■ QUOTED TEXT:
Linear regression with neural network (need help and advice)

Hello all. I have been trying to code linear regression using a neural network (NN). I defined an NN with one layer and one neuron with a linear activation function.

  • Here is the link to the data I am using:

Multiple Linear Regression Dataset | Kaggle.

  • Here is the code of my model:
#######################################################
# neural network (1 neuron) to compute linear regression 
model = tf.keras.Sequential([
    tf.keras.layers.Input(shape=(X.shape[1],)),    #define imput shape
    tf.keras.layers.Dense(1, activation='linear')  #one layer with linear activation (linear regression model)
])

# Create the normalization layer
normalizer = tf.keras.layers.Normalization(axis=-1)

# Fit the normalizer to your data
normalizer.adapt(X)

# Apply normalization to your data
X_norm = normalizer(X)

model.compile(optimizer=tf.keras.optimizers.Adam(learning_rate=1e-3),\
              loss=tf.keras.losses.MeanSquaredError())
model.fit(X_norm,Y,epochs = 200,verbose=1)
########################################################

Where Y (target) is the income. Also X.shape=(20,2). My problem is that my losses start very high (order 1e9), and the algorithm fails to converge fast (even with 200 epochs, losses are still decaying linearly with the epochs). I’ve tried bigger epochs but it still does not solve the problem. But I thought it should converge fast. Using 200 epochs for this problem sounds absurd to me. What am I doing wrong? Can someone help, pls?

I’m going to do two things here:

  1. I’ll edit your post so the code is wrapped in the “preformatted text” tag. This will cause it to be shown as program code instead of Markdown.

■ EXERCISE TASKS:
1) Answer these questions using the linear regression thread.
(a) How many layers and neurons does the model have, and which activation function does it use?
(b) What learning rate is set for the Adam optimizer?
(c) What is the shape of X?
2) From the linear regression thread, write out the passage between "# Fit the normalizer" and "someone help, pls?", inclusive, swapping "normalizer" for "scaler" wherever it occurs.
3) Extend the linear regression thread, picking up after its last sentence.

Records of locating words and elements

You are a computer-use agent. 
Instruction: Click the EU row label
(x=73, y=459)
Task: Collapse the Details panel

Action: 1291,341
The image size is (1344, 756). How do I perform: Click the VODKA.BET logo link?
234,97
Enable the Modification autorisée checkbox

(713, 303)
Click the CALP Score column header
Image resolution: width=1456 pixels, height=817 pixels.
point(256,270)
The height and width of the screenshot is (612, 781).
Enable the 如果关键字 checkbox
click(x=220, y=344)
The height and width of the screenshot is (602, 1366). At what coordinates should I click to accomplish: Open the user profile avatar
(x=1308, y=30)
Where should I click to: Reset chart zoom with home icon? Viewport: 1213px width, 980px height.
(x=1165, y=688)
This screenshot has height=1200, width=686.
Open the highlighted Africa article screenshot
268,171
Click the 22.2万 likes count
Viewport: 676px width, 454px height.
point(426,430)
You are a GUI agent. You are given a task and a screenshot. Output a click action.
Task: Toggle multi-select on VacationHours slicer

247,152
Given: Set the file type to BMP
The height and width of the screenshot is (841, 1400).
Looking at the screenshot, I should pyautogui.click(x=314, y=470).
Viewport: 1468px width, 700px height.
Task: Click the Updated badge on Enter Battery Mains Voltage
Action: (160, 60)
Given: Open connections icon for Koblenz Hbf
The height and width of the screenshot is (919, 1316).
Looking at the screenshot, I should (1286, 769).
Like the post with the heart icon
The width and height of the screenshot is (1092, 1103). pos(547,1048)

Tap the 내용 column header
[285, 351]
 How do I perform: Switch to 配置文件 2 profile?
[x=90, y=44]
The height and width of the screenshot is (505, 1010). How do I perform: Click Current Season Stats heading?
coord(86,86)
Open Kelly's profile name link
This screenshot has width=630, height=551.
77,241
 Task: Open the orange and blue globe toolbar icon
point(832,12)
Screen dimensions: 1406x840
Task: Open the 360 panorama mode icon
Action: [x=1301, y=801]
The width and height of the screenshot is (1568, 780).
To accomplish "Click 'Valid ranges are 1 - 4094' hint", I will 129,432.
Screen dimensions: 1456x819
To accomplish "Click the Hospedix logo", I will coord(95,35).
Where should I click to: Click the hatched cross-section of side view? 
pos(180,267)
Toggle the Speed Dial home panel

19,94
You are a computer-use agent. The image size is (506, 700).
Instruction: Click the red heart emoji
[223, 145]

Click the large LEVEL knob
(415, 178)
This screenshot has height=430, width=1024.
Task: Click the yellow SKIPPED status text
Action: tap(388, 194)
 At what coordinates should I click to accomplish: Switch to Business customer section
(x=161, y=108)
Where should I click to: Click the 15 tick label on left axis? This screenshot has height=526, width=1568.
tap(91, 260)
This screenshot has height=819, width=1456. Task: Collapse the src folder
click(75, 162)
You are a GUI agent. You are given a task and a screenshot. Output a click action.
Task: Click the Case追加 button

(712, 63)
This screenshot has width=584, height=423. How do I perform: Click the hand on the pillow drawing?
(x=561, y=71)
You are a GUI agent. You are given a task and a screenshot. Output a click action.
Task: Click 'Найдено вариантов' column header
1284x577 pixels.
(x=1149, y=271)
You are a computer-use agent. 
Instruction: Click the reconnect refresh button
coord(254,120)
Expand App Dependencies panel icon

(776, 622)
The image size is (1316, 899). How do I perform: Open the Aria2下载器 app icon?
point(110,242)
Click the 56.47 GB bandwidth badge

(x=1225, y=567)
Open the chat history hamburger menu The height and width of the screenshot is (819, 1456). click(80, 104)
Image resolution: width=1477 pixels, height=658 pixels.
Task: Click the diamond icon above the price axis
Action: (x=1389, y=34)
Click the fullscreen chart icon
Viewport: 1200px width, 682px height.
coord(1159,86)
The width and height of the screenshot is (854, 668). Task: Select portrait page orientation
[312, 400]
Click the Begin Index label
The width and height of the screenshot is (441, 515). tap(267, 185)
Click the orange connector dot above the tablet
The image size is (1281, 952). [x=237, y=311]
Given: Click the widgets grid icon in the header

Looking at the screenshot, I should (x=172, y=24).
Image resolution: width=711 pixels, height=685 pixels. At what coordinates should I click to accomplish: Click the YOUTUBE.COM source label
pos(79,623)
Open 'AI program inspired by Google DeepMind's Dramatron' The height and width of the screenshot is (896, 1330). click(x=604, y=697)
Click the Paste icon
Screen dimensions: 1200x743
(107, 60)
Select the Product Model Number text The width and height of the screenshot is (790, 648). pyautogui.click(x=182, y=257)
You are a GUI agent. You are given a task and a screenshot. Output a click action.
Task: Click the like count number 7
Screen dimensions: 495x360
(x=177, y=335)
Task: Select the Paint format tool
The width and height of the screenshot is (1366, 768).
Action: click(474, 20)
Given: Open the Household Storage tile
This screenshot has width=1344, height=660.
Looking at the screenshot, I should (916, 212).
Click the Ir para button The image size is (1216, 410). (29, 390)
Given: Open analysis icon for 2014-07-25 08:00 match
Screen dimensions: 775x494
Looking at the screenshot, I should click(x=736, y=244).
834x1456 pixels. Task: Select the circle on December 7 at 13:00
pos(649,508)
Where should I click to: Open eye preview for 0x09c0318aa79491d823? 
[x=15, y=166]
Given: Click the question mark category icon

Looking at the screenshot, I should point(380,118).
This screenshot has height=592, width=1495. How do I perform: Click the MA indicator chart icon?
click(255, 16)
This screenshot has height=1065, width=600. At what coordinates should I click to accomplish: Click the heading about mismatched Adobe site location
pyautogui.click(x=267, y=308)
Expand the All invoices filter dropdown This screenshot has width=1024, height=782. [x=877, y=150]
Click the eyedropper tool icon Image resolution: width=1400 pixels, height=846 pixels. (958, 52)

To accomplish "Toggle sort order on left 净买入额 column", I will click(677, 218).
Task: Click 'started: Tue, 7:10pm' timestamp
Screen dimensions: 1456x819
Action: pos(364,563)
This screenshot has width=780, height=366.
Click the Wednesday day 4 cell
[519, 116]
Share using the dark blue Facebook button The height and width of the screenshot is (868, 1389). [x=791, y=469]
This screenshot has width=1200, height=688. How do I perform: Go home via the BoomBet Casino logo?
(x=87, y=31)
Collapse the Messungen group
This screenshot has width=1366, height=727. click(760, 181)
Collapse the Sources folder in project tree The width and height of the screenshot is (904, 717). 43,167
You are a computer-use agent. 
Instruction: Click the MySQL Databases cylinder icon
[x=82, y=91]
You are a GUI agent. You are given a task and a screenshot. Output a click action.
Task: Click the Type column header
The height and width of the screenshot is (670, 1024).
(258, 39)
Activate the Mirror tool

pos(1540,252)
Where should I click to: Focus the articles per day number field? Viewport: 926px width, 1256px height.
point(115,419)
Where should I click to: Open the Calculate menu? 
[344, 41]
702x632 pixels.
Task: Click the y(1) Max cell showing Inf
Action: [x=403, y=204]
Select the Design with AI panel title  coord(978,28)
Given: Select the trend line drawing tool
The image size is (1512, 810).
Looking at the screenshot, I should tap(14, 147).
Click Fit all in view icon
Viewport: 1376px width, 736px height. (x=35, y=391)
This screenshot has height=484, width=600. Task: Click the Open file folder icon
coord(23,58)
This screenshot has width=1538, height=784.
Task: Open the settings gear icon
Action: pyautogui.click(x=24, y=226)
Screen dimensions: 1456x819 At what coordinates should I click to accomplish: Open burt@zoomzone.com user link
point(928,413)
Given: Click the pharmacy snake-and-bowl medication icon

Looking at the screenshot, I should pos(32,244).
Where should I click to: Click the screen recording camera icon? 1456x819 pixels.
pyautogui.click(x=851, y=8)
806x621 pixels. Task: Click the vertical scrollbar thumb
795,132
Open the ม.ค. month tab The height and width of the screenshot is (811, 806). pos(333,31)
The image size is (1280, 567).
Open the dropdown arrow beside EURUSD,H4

■ ANSWERS TO EACH TASK:
1)
(a) One layer with one neuron, using a linear activation function.
(b) 1e-3.
(c) (20,2).

2)
# Fit the scaler to your data
scaler.adapt(X)

# Apply normalization to your data
X_norm = scaler(X)

model.compile(optimizer=tf.keras.optimizers.Adam(learning_rate=1e-3),\
              loss=tf.keras.losses.MeanSquaredError())
model.fit(X_norm,Y,epochs = 200,verbose=1)
########################################################

Where Y (target) is the income. Also X.shape=(20,2). My problem is that my losses start very high (order 1e9), and the algorithm fails to converge fast (even with 200 epochs, losses are still decaying linearly with the epochs). I’ve tried bigger epochs but it still does not solve the problem. But I thought it should converge fast. Using 200 epochs for this problem sounds absurd to me. What am I doing wrong? Can someone help, pls?

3)
  2. I’m going to move it to the AI Discussions forum, instead of a course assignment forum area. That will help it attract a wider audience, and also make it clear that it isn’t code for a graded assignment (which would not be allowed by the Code of Conduct).

2 Likes

You might already have this sorted out, but the question showed up in the Deep Learning digest email and is related to things I’ve been wondering about. Note that I’m just learning about this stuff, so take anything I say with a grain of salt.

My understanding is that the issue with the model not converging is primarily related to the values of the labels not being scaled, and to a lesser extend the use of the Adam optimizing algorithm.

The dataset’s labels represent Income in dollars. The labels range between 27840 and 63600. The model’s loss function is calculating mean squared error. The derivatives of cost function with respect to the weights and bias are going to be calculated with something similar to:

def propagate(w, b, X, Y):
    m = X.shape[1]
    Z = np.dot(w.T, X) + b

    cost = (1 / (2 * m)) * np.sum((Z - Y) ** 2)

    dw = (1 / m) * np.dot(X, (Z - Y).T)
    db = (1 / m) * np.sum(Z - Y)

The model’s initial predictions (Z) are going to be very small, and the values of Y are very large. For the predictions to get close to the target, the model’s parameters are going to have to become very big. That can be accomplished over enough iterations, but with unscaled Y values, it will happen faster with a gradient descent optimizing algorithm than with the Adam algorithm that you are using.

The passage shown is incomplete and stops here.